Over the past fourteen years, I have had the peculiar good fortune of being able to teach about politics in a music school.
I call it good fortune because very few such opportunities exist. What makes this peculiar is the universality of both constituent topics: music and politics.
Music and politics are alike in belonging, in principle, to everyone. We all have tunes running through our heads, we all sway to certain rhythms, and, in times not long past, it was common for almost everyone to sing.
Politics is no less omnipresent than music, and no less varied in the ways that different people experience it. In both cases, one can note their passage—across millennia—from communities in which all such forms of expression were participatory, to much vaster entities in which a seemingly permanent division has emerged between protagonists and audiences.
The gulf between active shapers and passive consumers can never be complete, but it nonetheless is powerfully encouraged by the class polarization of capitalist society, which entails not just the appropriation by some people of the toil of others—a practice common to many precapitalist social orders—but also the concentration of technological and organizational expertise in the hands of the appropriators.
And what has this highly qualified class of appropriators done with its power? As a reader of this journal, you may know the answer, in which case you will agree that our collective survival—as a species capable of assuring a decent life to each of its members—has come to depend on dissipating that concentration of power and dispersing its resources to the whole (organized) population.
All forms of artistic expression are pertinent to the many-sided sensibilities in people that need to be cultivated and revitalized if we are to fulfill such an agenda, that is, if we are to develop entire communities of activists. Music performance, however, has a sociality and an immediacy that can give it a distinctive role in this process.
We need to caution against reducing our conception of music to a single model. The diversity of musical forms reflects the diversity of social formations. The process of developing a unified communal expression that can evolve into a political force must therefore include the cross-fertilization of a wide array of traditions—not only those of different parts of the world, but also those of distinct cultures existing side by side within any given locality.

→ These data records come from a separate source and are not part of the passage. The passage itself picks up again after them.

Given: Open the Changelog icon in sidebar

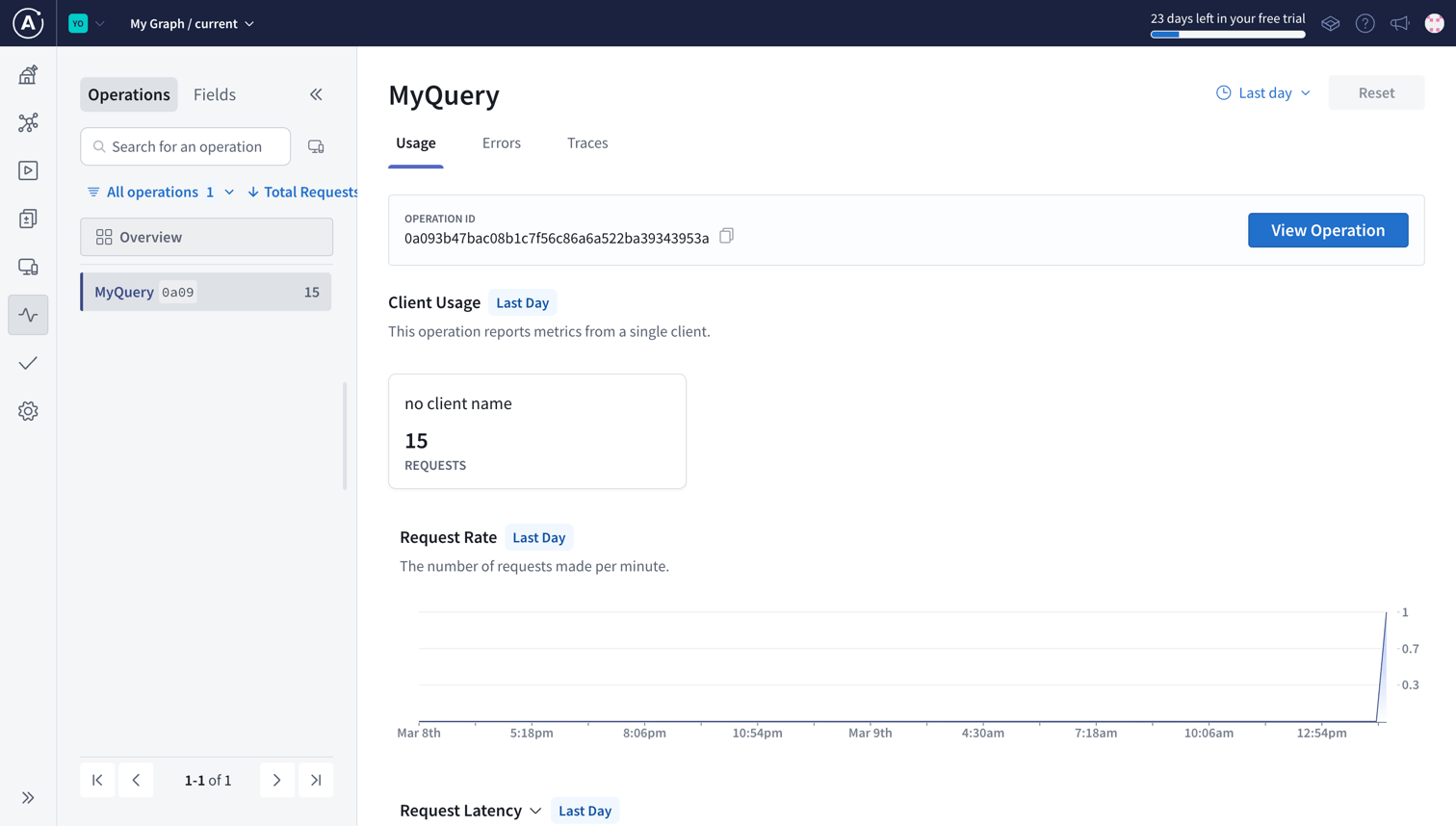Looking at the screenshot, I should 28,219.
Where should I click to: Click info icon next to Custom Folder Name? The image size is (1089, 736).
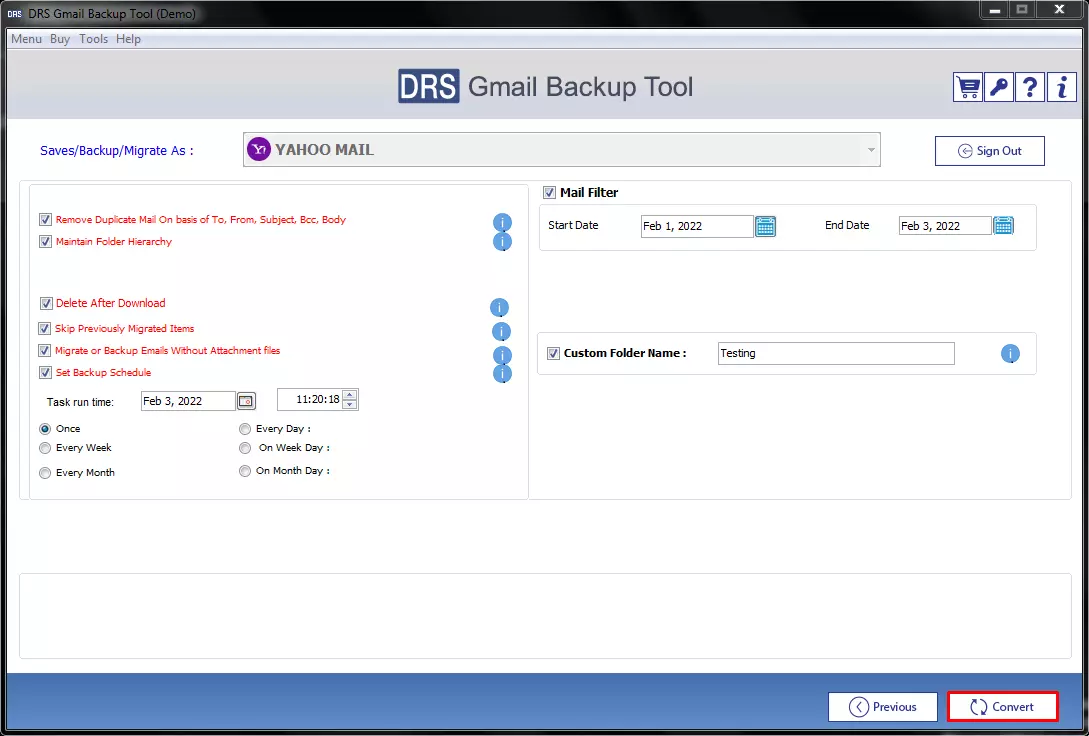click(1010, 354)
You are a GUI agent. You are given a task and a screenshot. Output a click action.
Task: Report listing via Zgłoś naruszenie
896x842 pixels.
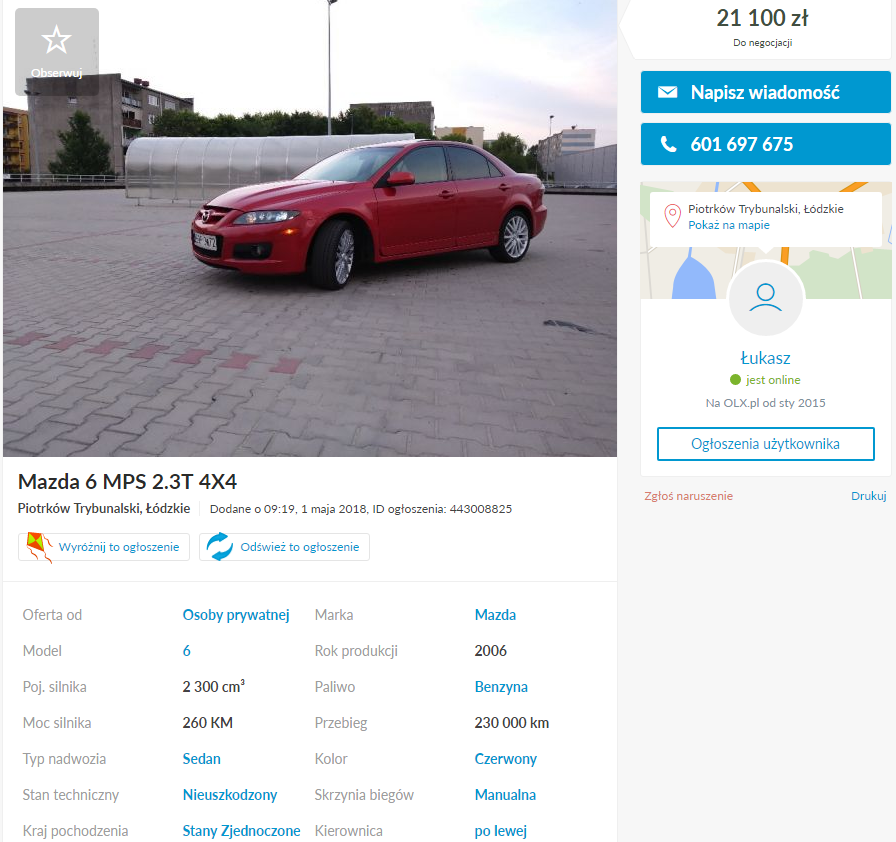point(688,496)
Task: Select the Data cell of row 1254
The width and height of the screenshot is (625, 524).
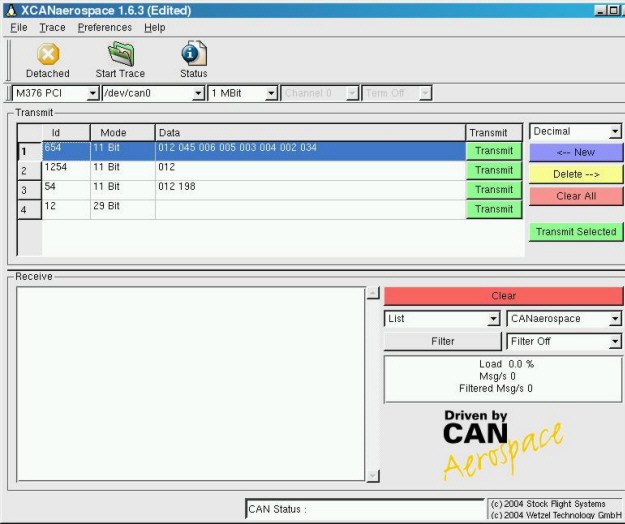Action: click(310, 170)
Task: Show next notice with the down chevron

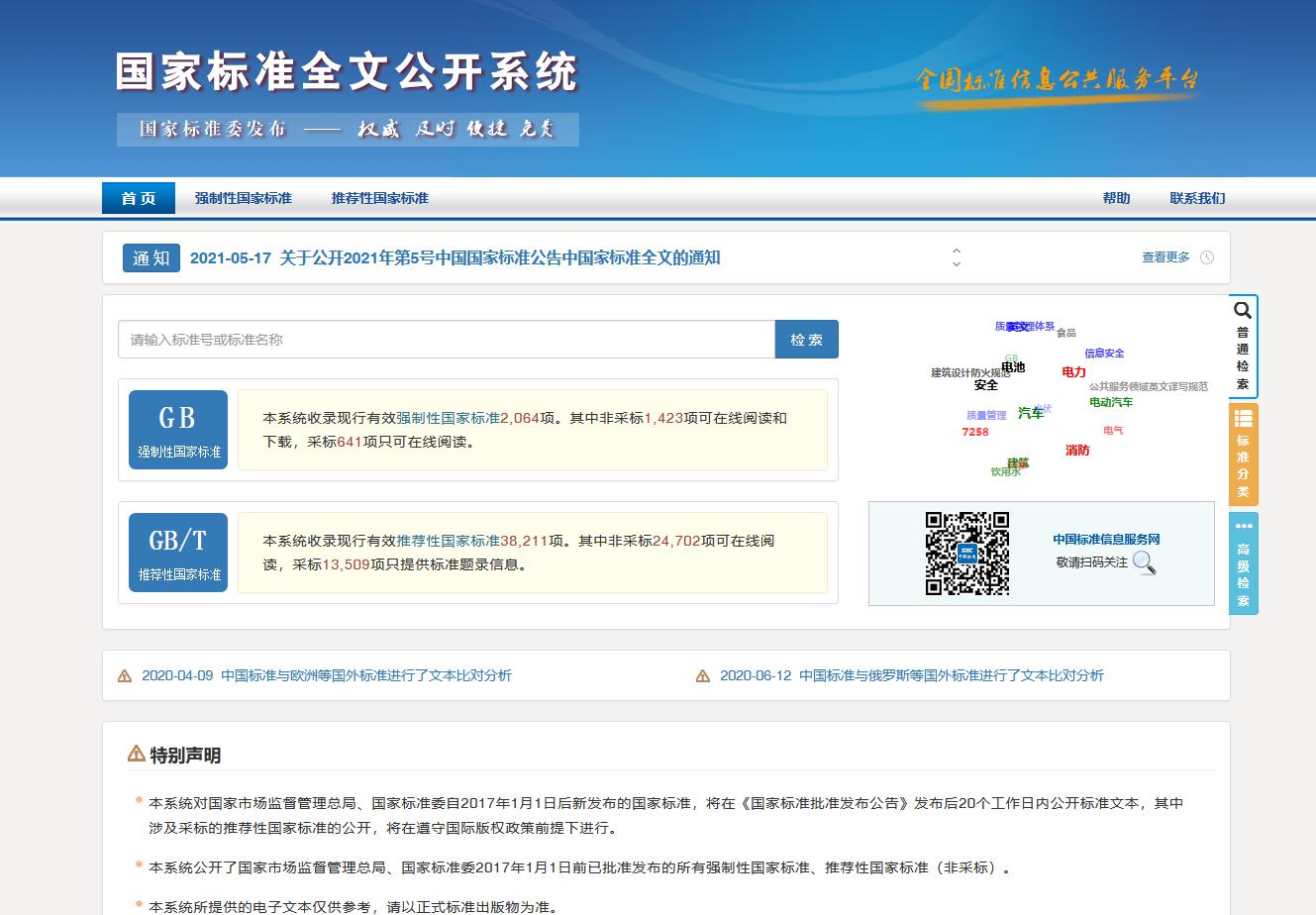Action: pos(956,264)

In addressing this challenge, we come up against the effects of class polarization within one of the very forms of artistic expression that we will need to draw on if we are to overcome it. Music itself embraces a continuum of styles and influences. Although some have a greater immediacy and accessibility than others, their fullest expressions are mutually dependent. On the one hand, as Sidney Finkelstein brilliantly showed in his landmark work Composer and Nation (1960), compositions of lasting and universal resonance are inconceivable without the popular cultures that nourished their creators. On the other hand, as I have been pleasantly and repeatedly reminded by my musician-colleagues, the most widely acclaimed practitioners of the various popular genres have routinely drawn inspiration—some more directly than others—from “classical” sources.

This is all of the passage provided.